Here's the issue though:
- Ohio's urban buildings typically (my short hand for median) have a 26 percent higher rate of disabled children and a 23 percent higher rate of minority children than charter schools.
- A remarkable 94 percent of all major urban buildings have more than 95 percent of their students classified as economically disadvantaged. Meanwhile, 65 percent of charters fit that bill.
Yet despite these greater challenges, Ohio's major urban buildings typically have nearly identical attendance rates, slightly less chronic absenteeism and just about equal report card performance, looking at percentages of A, B, C, D, and F grades.

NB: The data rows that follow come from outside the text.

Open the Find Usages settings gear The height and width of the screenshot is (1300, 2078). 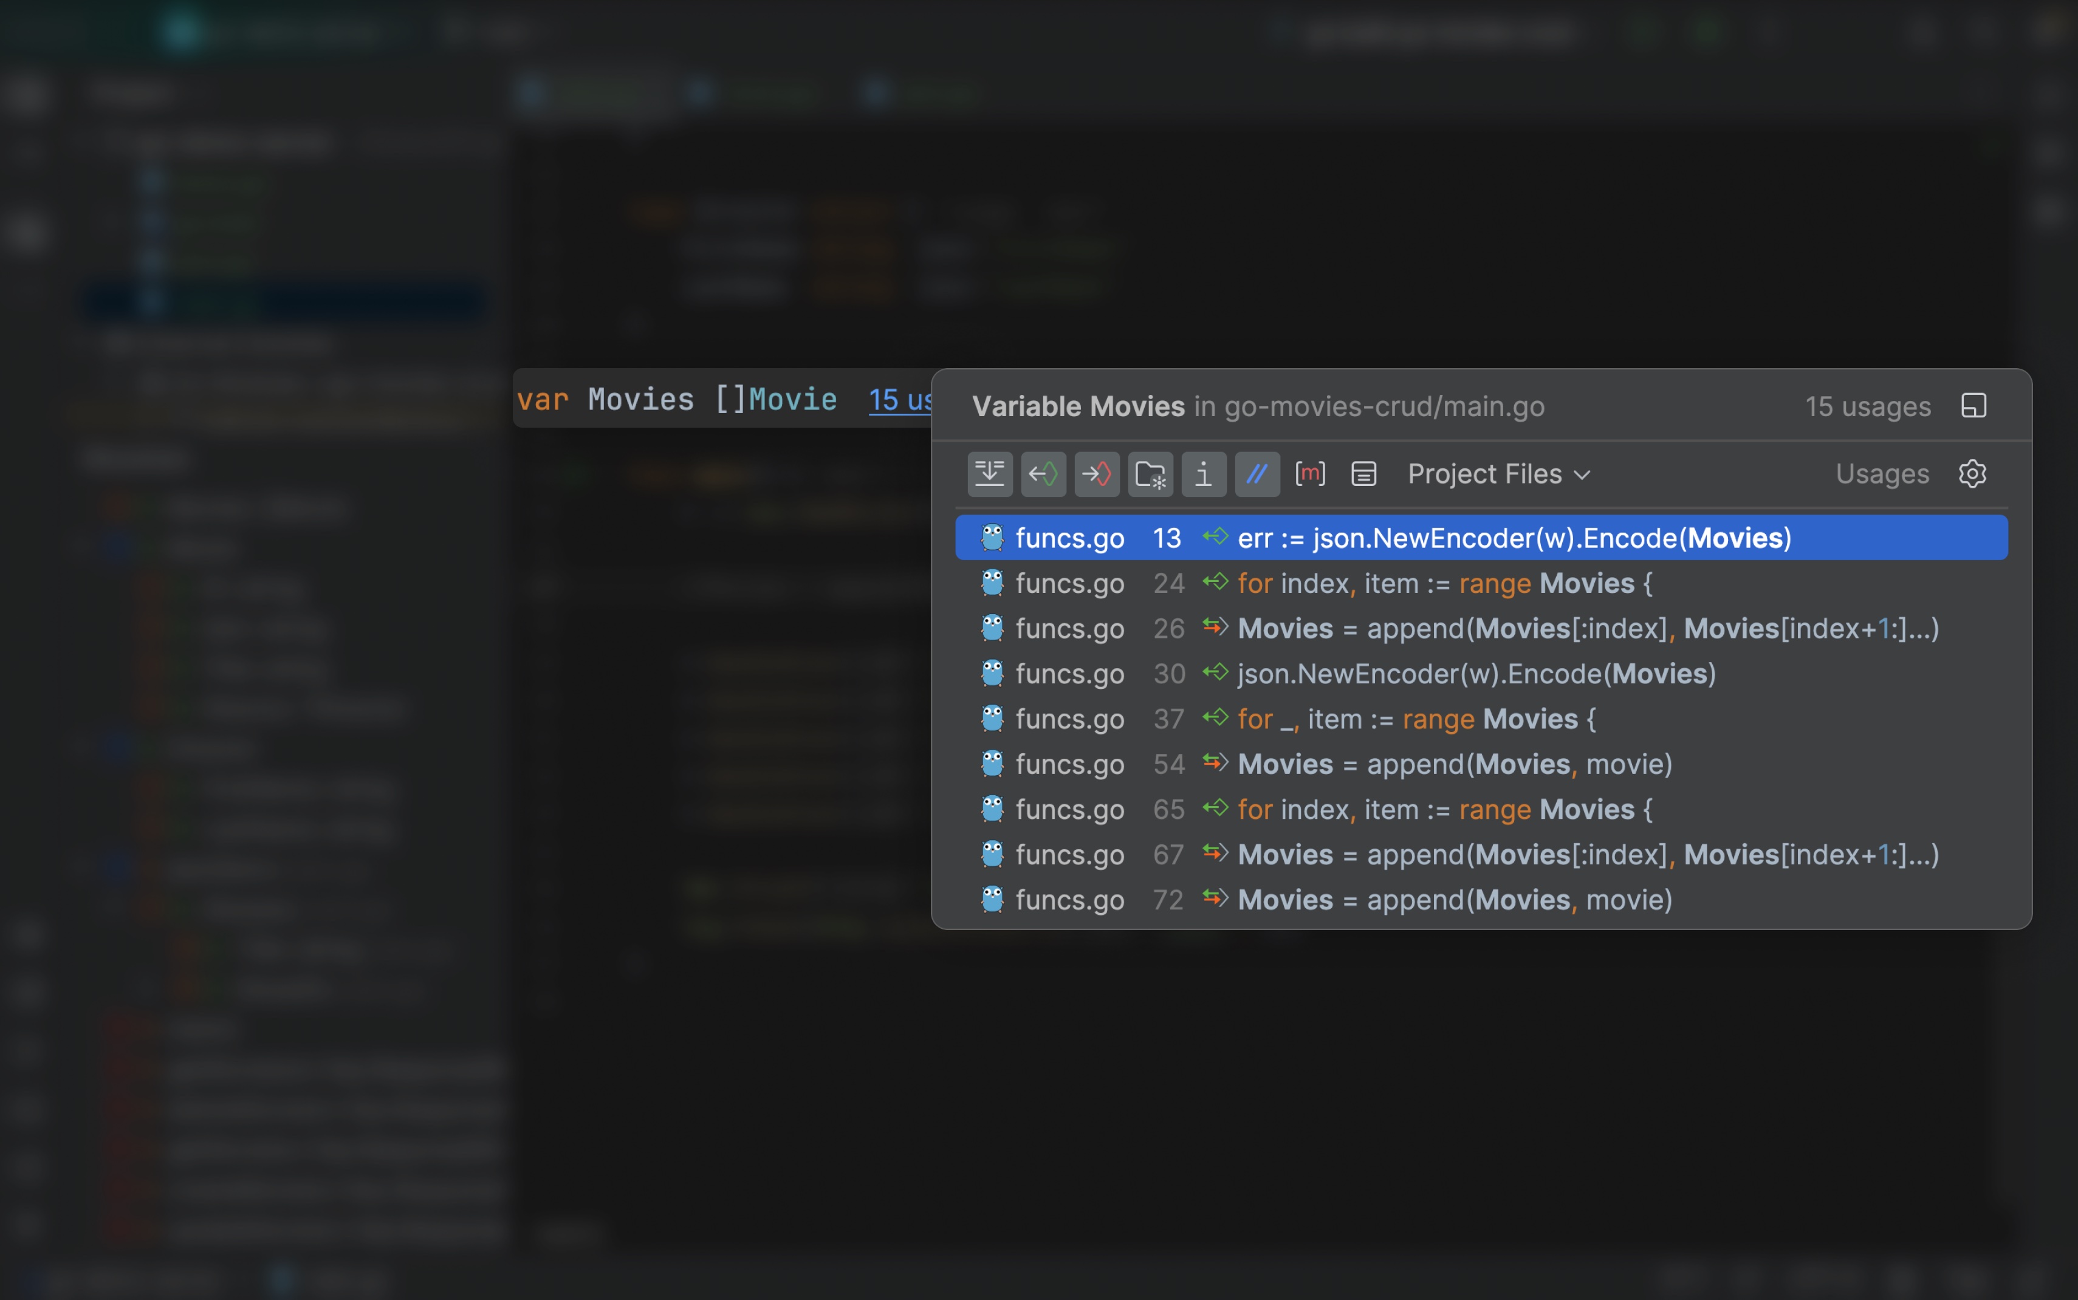point(1972,474)
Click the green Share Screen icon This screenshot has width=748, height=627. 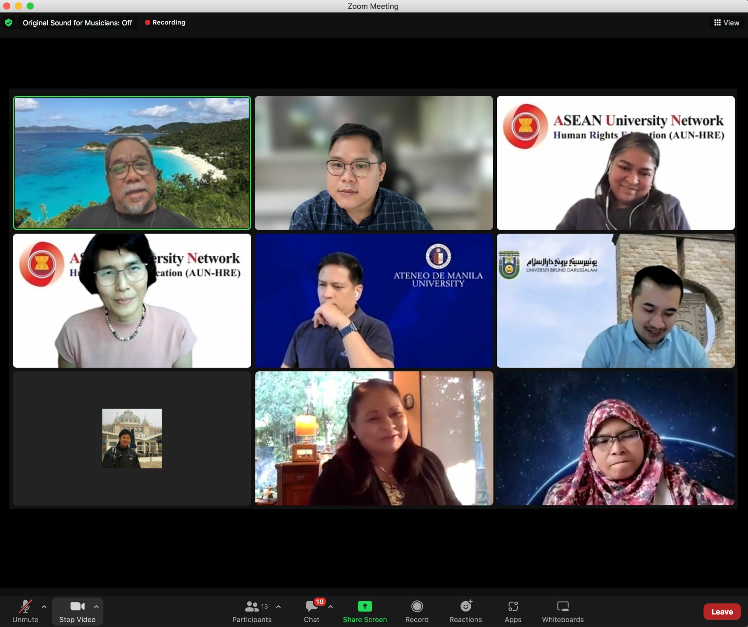click(x=364, y=606)

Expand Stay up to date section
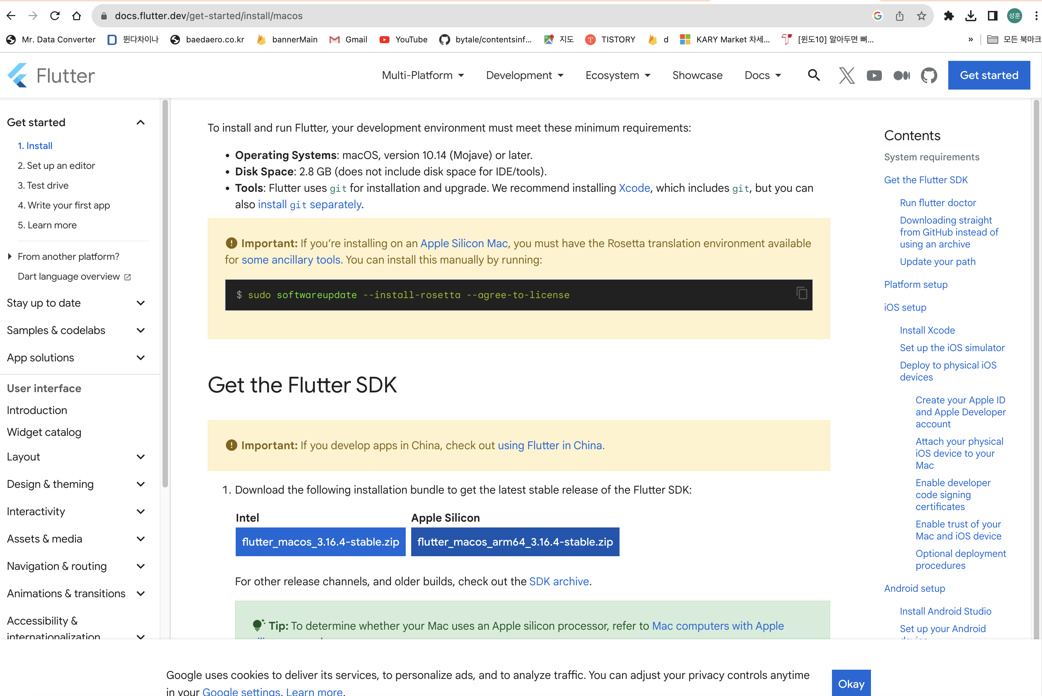pos(140,303)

Charters have slightly higher percentages of As, Bs and Cs, and lower percentages of Ds and Fs, but the difference is statistically insignificant.
So despite the fact charters have fewer demographic barriers to success on our test-based report card and about half of their kids don't even come from the urban districts, charters are still unable to perform significantly better than their major urban counterparts -- the most challenged group of schools in the traditional public school system.
Only about 260 of Ohio's 370 charters are included in this comparison. It's clear that the other 90 -- mostly dropout recovery schools located in urban districts -- are among the worst-performing schools in the entire country. So the percentage of poor charter grades is likely far higher than the comparison I'm currently making.
But I digress.
The bottom line is this: Ohio charter advocates want to only compare charter school performance with major urban district buildings.
Though I disagree with that approach, even if you grant the advocates the benefit of the doubt and do that comparison, Ohio's major urban buildings (who struggle far too mightily and should greatly concern us) still hold their own with their "free market" competitors, despite the 90 worst performing competitors not even being included in the competitors' ratings. Imagine, if you will, how much better Ohio's major urban district buildings would perform overall if the state would not count the bottom 24.3 percent of performers, as they currently exclude for charters. Yet urban district buildings do this while typically facing a more challenged student population.
Oh, and one more thing: Children in Ohio's urban districts are nearly twice as likely to be in a building that's classified by the state as "high performing" than children in charter schools.
So, about those major urban district buildings.
Greater challenges. Same (likely better) performance. Better chance of being in a high quality building.
How, exactly, is Ohio's charter school sector providing the meaningful, quality urban education reform we'd all like to see and were promised would come 20 years ago?
Good article. When in grew up in CA, we had a great public school system and, dare I say, an excellent education. Having become a math teacher at age 40, I was appalled at the level my 6 graders were performing. Didn't spell well, much less know their math facts. Subbed in a high school in NC and sophomores told me they couldn't do simple fraction work without a calculator. Am subbing and tutoring in a private middle school in Florida, literally every student who 'hates math' also does not know basic math facts (i.e, 4x7=?) Just one more area the 'great' US has declined in.